## START QUOTED TEXT

Using Dagster with Fivetran

note

If you are just getting started with the Fivetran integration, we recommend using the new Fivetran component.

This guide provides instructions for using Dagster with Fivetran using the dagster-fivetran library. Your Fivetran connector tables can be represented as assets in the Dagster asset graph, allowing you to track lineage and dependencies between Fivetran assets and data assets you are already modeling in Dagster. You can also use Dagster to orchestrate Fivetran connectors, allowing you to trigger syncs for these on a cadence or based on upstream data changes.

note

Your Fivetran connectors must have been synced at least once to be represented in Dagster.

What you'll learn

How to represent Fivetran assets in the Dagster asset graph, including lineage to other Dagster assets.

## END QUOTED TEXT
## START MATERIAL SHOWN

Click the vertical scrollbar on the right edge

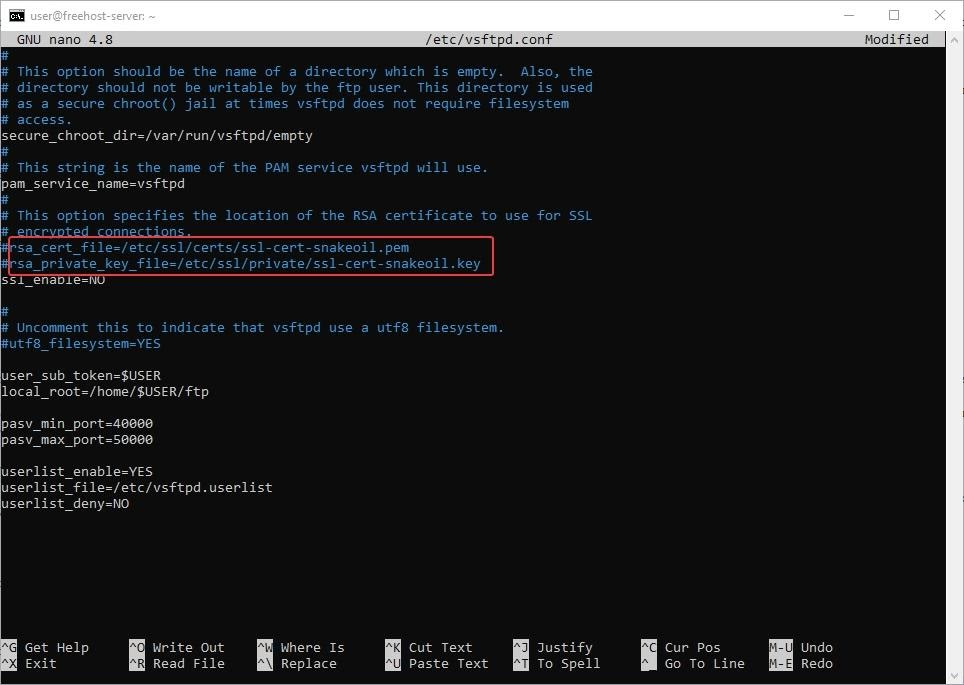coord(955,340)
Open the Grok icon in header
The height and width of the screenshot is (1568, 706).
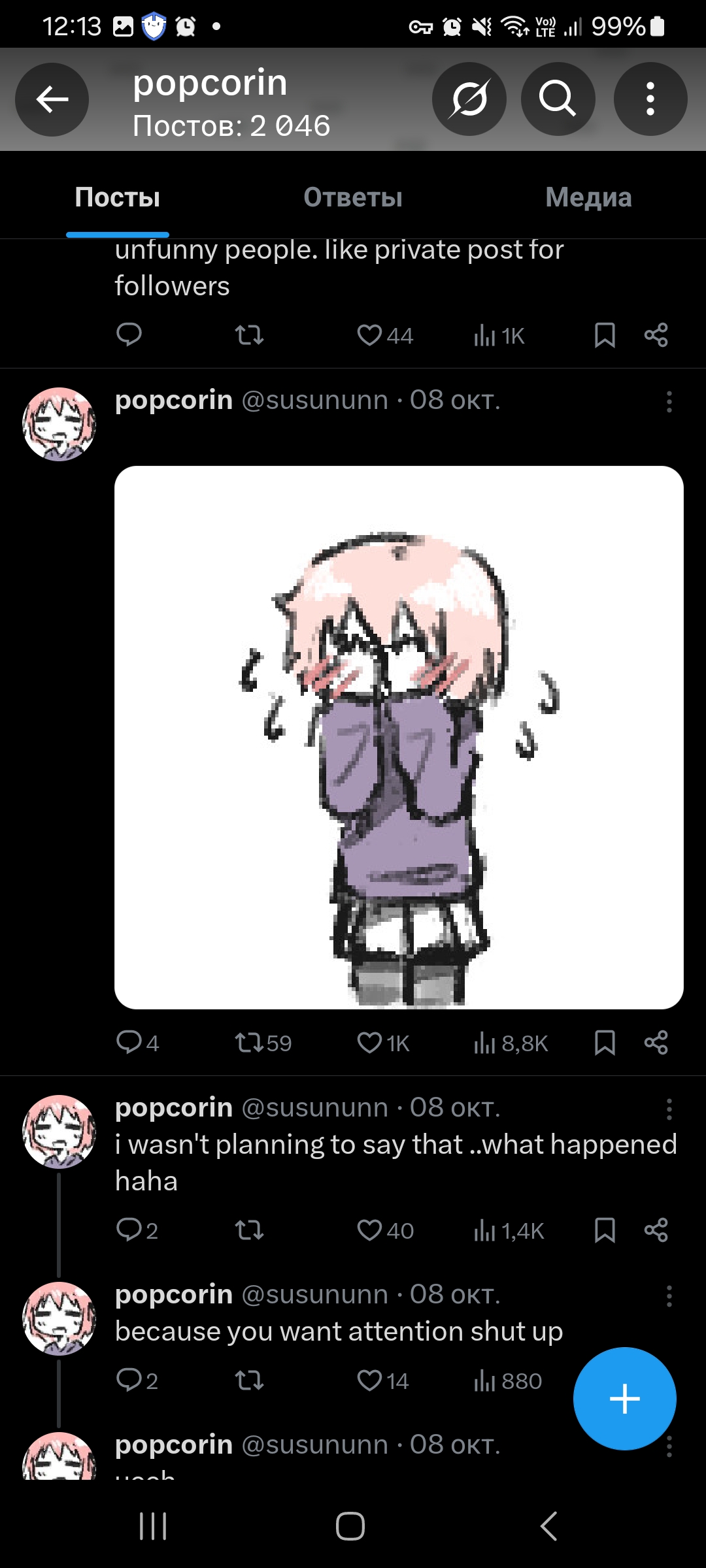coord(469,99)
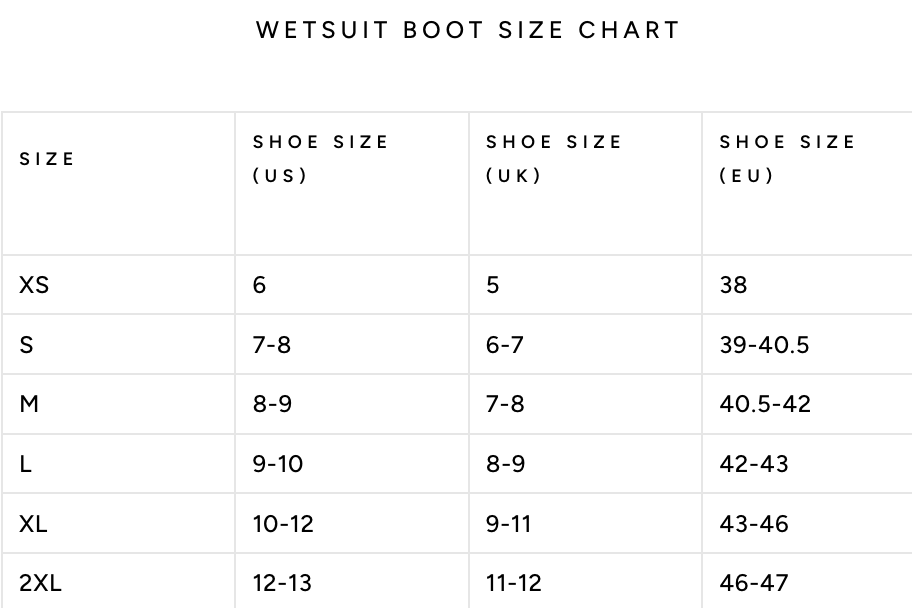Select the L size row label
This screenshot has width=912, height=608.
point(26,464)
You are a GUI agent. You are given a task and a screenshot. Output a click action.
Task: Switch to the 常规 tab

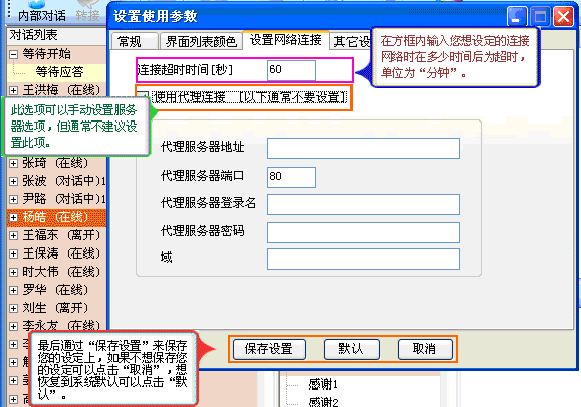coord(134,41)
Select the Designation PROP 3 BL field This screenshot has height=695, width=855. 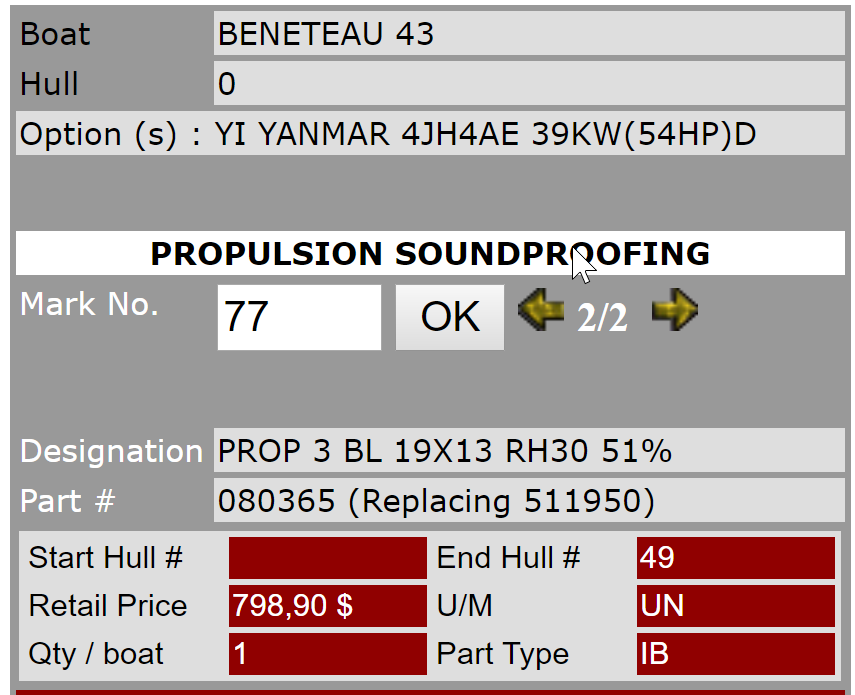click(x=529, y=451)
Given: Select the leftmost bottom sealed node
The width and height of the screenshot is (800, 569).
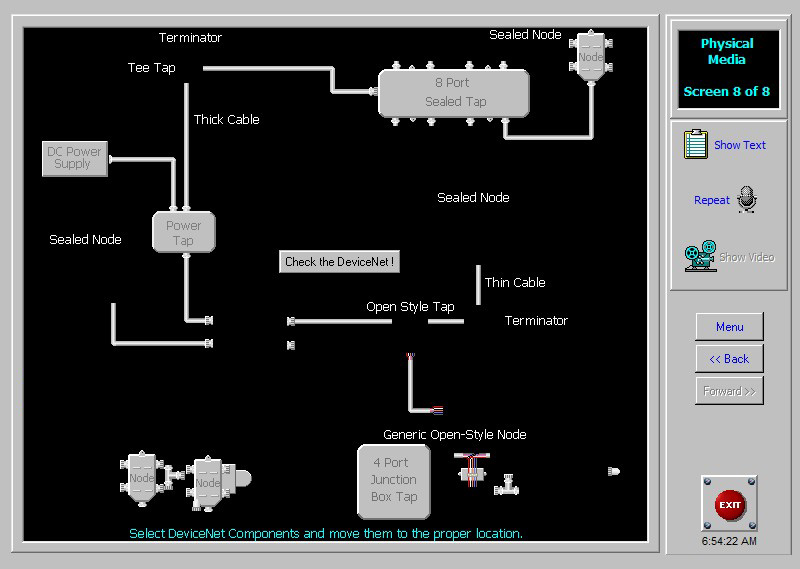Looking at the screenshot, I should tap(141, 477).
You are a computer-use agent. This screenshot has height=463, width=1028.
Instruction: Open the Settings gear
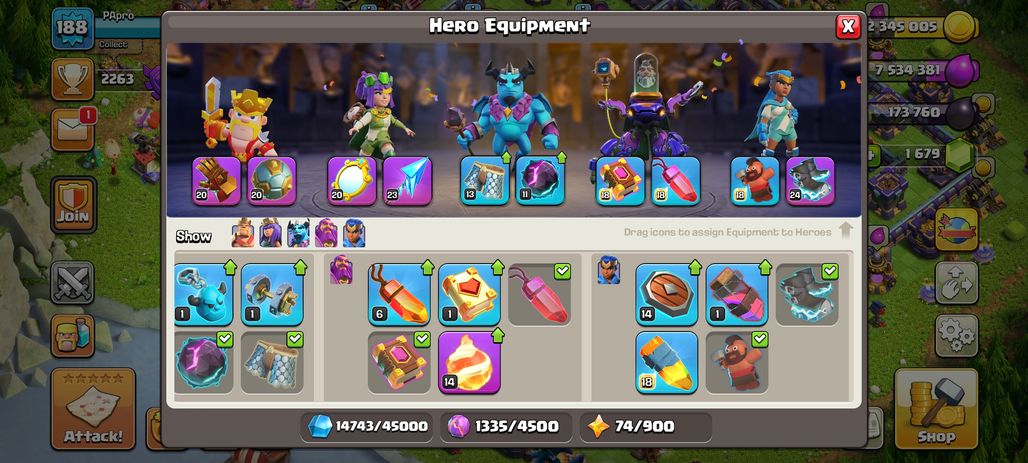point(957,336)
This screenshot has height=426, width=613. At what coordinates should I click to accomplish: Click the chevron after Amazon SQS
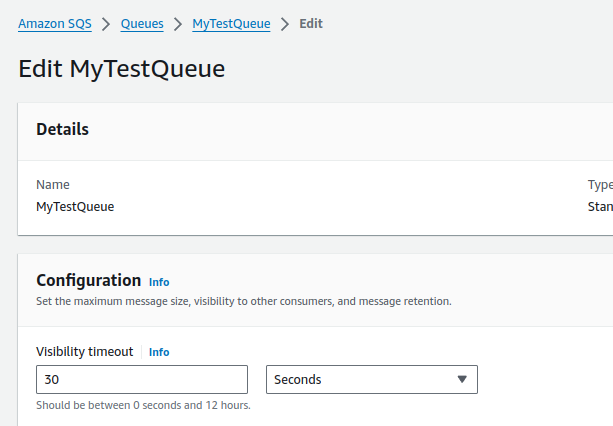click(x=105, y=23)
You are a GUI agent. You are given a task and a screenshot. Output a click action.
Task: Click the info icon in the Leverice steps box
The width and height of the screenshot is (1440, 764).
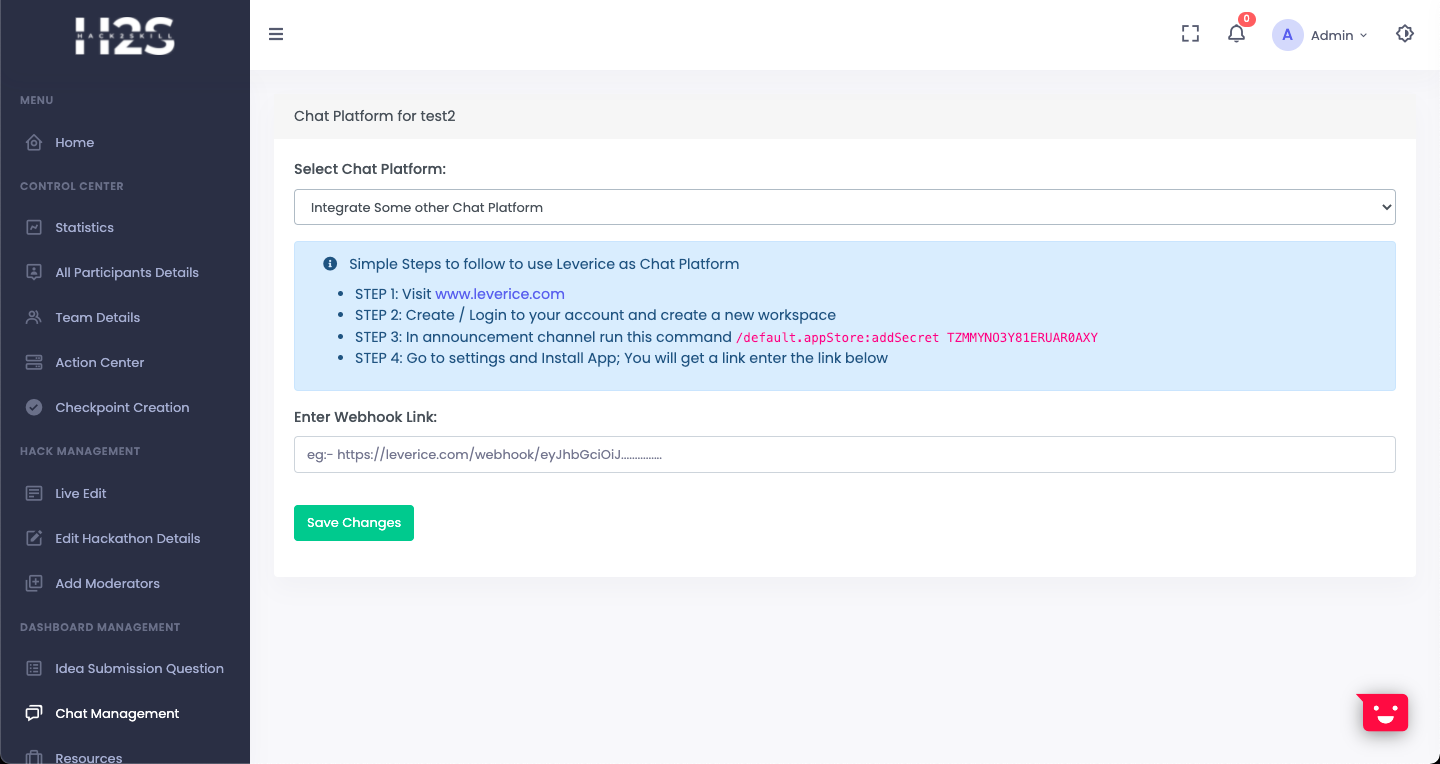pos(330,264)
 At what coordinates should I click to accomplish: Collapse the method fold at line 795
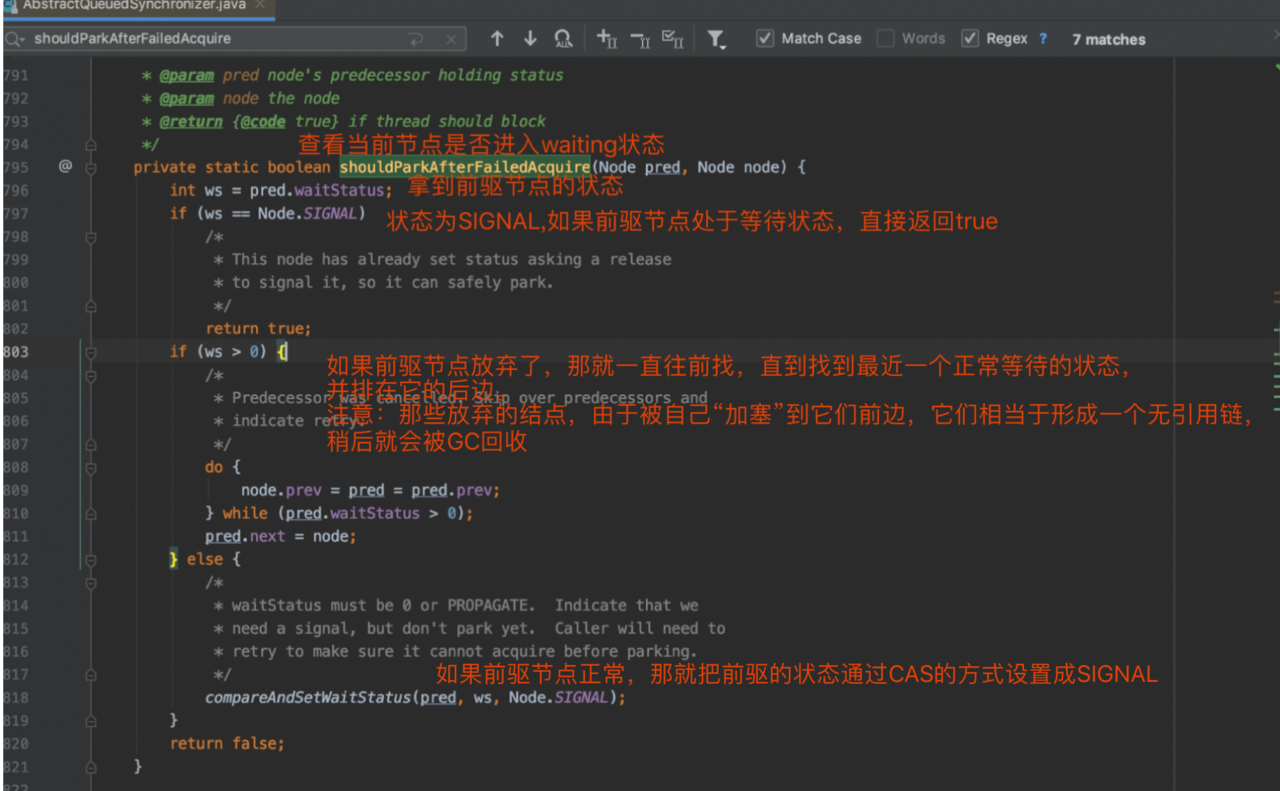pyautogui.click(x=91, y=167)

## END MATERIAL SHOWN

- _STATED PROBLEM 1_: Give again the part of the Dagster and Fivetran guide starting at "If you are just" and ending at "other Dagster assets.", swapping "connectors" for "connections".
- _STATED PROBLEM 2_: Report every line of the entries that contains the word "icon", paying attention to case.
The Dagster and Fivetran guide and the entries are unrelated material.

- _FINAL RESULT 1_:
If you are just getting started with the Fivetran integration, we recommend using the new Fivetran component.

This guide provides instructions for using Dagster with Fivetran using the dagster-fivetran library. Your Fivetran connector tables can be represented as assets in the Dagster asset graph, allowing you to track lineage and dependencies between Fivetran assets and data assets you are already modeling in Dagster. You can also use Dagster to orchestrate Fivetran connections, allowing you to trigger syncs for these on a cadence or based on upstream data changes.

note

Your Fivetran connections must have been synced at least once to be represented in Dagster.

What you'll learn

How to represent Fivetran assets in the Dagster asset graph, including lineage to other Dagster assets.

- _FINAL RESULT 2_:
Open the Grok icon in header
Task: Click the info icon in the Leverice steps box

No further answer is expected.